> [EXTRACT TO READ]
At first glance, the pectoral fins looked like the ordinary tail of a fish displayed without its head.
The manta ray was spotted by a roving inspector of the DVMF.
The stall owner told Catipay he knew the animal was a protected species and left it unwrapped.
The manta ray is considered a “vulnerable” species in the International Union for the Conservation of Nature (IUCN) red list of threatened species.
Just this month in Bangkok, Thailand, the Convention on International Trade in Endangered Species of Wild Fauna and Flora (CITES) agreed to increase protection of manta rays along with four other commercially exploited species of sharks.
Manta rays are now in the CITES II list which means there is increased protection allowing legal and sustainable trade.
Under Republic Act 8550 or the Philippine Fisheries Code, it is unlawful to hunt, kill or sell rare, threatened or endangered species listed in the CITES list. Violators face a P120,000 fine or prison term of 12 to 20 years.
The Bureau of Fisheries and Aquatic Resources (BFAR) prohibits taking, selling, purchasing, possessing, transporting and exporting manta rays and whale sharks. A fine of P500 to P5,000 and imprisonment for six months to four years or both will be imposed on the violator.
Catipay said the manta ray may have been caught in the seas off Bohol where manta ray hunting has long been recorded in Pamilacan Island.
Pasil port where fishing vessels dock is being monitored as an entry point of illegal marine products, said DVMF chief Alice Utlang.
“That is why our team is roving the port and inspecting the meat being sold in the market,” Utlang said.
The other week, Cebu Daily News reported a carenderia in Pasil that serves stew made of sea turtles or pawikan, an endangered species.
Like the manta ray, which is served as “larang”, the exotic soup is a delicacy that draws people from all walks of life to the Pasil fish market.
Utlang said the illegal trade of endangered species exists but she doesn’t consider it rampant.
“They thought that since it’s a holiday today our inspectors would not be there. That’s why they tried to sell this manta ray,”Utlang said.
After CDN reported about the Pasil carenderia selling pawikan stew, the eatery stopped serving the dish and the owner hasn’t been seen around, said Utlang.
The confiscated manta ray will be buried in the grounds of the DVMF office at the North Reclamation Area in Cebu City.
Usually law enforcers who confiscate fresh fish from vendors during anti-illegal fishing operations donate the seized goods to the city jail or charity organizations.
But the seized manta ray will not be fed to beneficiaries.
“We respect that these are endangered species. We don’t want this to be fed to animals in the Cebu City zoo,” Utlang said.

(Stored data entries)

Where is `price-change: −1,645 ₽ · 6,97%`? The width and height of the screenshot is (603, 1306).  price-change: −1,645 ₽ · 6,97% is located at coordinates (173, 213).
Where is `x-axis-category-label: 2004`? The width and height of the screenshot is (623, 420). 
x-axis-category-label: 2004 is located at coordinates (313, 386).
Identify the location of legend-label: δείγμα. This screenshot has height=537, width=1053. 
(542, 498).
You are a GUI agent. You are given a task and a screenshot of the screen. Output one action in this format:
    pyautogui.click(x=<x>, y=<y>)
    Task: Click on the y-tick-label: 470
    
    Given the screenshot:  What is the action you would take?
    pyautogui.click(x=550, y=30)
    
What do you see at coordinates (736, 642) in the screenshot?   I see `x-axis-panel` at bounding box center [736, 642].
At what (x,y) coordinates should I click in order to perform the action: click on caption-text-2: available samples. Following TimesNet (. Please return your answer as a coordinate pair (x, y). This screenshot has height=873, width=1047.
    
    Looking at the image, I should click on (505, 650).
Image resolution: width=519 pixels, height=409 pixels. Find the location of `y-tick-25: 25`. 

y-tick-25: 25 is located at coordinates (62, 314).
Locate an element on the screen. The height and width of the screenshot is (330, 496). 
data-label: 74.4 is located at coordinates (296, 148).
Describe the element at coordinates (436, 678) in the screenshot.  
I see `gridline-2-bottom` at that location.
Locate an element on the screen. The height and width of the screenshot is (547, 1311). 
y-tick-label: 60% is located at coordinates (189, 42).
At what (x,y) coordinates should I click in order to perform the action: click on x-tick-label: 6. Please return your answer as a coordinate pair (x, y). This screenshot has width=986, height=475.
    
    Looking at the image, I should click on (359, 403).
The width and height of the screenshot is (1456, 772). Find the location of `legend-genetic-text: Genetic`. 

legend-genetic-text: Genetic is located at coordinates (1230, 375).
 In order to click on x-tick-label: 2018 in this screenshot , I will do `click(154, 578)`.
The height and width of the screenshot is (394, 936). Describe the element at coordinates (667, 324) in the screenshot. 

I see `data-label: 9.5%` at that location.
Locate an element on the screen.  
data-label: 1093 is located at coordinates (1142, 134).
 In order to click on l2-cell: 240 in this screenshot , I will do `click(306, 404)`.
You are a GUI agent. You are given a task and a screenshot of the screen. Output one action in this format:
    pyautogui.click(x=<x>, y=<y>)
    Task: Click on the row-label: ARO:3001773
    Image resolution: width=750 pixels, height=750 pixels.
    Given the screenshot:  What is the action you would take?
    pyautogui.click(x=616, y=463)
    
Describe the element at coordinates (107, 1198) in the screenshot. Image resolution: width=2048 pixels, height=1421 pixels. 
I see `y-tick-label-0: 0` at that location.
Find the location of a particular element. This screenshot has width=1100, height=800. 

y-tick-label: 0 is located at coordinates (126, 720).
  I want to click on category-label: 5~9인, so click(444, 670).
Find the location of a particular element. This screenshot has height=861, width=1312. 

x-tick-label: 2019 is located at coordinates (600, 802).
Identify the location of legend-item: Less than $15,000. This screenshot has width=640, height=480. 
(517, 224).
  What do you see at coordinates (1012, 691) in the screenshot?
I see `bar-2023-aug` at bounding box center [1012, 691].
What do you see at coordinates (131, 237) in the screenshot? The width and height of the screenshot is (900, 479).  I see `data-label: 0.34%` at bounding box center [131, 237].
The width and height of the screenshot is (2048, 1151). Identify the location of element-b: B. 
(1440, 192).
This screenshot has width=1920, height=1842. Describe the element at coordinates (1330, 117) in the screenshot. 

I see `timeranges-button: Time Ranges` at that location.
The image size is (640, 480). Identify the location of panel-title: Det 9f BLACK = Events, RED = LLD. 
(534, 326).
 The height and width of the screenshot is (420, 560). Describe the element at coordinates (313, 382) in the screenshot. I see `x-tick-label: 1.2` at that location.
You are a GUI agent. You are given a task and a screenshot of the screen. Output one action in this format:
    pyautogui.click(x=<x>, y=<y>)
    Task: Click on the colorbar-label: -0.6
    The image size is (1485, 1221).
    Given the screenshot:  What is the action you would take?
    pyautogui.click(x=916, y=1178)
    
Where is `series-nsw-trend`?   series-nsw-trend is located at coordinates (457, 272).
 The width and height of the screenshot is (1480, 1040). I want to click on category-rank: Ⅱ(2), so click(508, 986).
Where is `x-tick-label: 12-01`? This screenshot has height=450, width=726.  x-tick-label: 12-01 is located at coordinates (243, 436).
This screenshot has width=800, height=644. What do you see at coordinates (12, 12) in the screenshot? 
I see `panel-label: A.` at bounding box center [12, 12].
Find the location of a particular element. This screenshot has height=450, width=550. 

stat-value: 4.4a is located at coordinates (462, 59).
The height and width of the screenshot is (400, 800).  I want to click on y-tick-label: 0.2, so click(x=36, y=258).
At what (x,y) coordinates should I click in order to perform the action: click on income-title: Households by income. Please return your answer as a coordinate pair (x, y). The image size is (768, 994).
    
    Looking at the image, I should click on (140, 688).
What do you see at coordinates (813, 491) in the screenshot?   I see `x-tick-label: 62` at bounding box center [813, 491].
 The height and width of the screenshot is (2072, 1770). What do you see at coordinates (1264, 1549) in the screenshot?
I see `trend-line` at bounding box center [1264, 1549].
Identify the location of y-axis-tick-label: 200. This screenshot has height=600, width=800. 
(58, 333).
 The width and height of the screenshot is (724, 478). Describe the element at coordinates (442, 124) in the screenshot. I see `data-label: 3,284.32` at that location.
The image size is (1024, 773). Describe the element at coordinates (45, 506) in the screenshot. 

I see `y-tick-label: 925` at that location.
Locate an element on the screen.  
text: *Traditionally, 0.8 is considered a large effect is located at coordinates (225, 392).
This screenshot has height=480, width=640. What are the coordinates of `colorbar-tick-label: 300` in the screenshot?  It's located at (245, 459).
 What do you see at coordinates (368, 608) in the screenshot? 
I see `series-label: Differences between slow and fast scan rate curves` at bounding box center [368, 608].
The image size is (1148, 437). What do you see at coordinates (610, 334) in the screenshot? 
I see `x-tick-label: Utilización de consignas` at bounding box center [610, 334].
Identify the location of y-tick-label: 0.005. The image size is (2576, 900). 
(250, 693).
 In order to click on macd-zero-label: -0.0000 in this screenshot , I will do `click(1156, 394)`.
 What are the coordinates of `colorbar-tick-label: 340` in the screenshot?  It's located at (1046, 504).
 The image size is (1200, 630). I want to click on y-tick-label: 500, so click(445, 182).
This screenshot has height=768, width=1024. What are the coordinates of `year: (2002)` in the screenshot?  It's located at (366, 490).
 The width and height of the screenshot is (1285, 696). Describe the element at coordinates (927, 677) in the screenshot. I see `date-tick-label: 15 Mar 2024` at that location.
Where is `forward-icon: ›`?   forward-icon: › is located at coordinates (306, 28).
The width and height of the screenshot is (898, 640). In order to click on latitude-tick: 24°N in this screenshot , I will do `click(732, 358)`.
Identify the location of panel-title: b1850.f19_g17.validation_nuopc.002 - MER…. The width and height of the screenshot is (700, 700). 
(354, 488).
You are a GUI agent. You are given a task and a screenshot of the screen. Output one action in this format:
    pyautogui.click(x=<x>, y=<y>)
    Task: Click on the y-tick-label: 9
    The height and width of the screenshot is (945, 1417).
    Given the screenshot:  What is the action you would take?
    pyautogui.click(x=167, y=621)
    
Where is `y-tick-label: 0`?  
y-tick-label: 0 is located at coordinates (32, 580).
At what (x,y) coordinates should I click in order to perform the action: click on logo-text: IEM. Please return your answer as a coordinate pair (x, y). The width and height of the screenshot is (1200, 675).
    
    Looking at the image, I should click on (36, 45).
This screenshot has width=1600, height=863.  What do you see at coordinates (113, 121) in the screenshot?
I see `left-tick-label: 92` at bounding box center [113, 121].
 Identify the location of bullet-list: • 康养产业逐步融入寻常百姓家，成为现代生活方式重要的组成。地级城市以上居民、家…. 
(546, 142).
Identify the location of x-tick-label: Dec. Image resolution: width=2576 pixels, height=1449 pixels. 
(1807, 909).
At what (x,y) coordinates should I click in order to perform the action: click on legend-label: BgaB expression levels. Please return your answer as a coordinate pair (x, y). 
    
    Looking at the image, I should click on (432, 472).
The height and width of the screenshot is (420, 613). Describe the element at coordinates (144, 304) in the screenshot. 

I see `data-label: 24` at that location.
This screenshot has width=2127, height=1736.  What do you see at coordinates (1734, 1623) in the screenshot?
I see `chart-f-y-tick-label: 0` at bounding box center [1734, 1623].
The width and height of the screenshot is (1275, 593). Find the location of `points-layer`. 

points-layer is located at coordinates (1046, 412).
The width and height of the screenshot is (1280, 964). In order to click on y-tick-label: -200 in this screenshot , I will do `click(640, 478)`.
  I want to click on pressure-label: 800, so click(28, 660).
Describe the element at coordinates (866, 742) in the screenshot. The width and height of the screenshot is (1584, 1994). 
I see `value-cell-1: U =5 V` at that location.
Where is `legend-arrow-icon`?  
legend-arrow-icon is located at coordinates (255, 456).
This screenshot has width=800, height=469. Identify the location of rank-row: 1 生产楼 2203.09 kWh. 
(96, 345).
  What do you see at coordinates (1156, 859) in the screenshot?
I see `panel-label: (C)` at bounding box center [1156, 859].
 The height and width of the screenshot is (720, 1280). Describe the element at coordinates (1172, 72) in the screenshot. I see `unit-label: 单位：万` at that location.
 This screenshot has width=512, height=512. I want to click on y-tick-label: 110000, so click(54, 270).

> [TASKS TO CARRY OUT]
1. Quote the article on the seized manta ray, everything from "At first glance, the" down to "left it unwrapped.".
2. Show every line of the rows that contains the string "rank", treating uppercase and lowercase as different.
The article and the rows have no connection to each other.

> [EXPECTED OUTPUTS]
1.
At first glance, the pectoral fins looked like the ordinary tail of a fish displayed without its head.
The manta ray was spotted by a roving inspector of the DVMF.
The stall owner told Catipay he knew the animal was a protected species and left it unwrapped.

2.
 The width and height of the screenshot is (1480, 1040). I want to click on category-rank: Ⅱ(2), so click(508, 986).
This screenshot has width=800, height=469. Identify the location of rank-row: 1 生产楼 2203.09 kWh. 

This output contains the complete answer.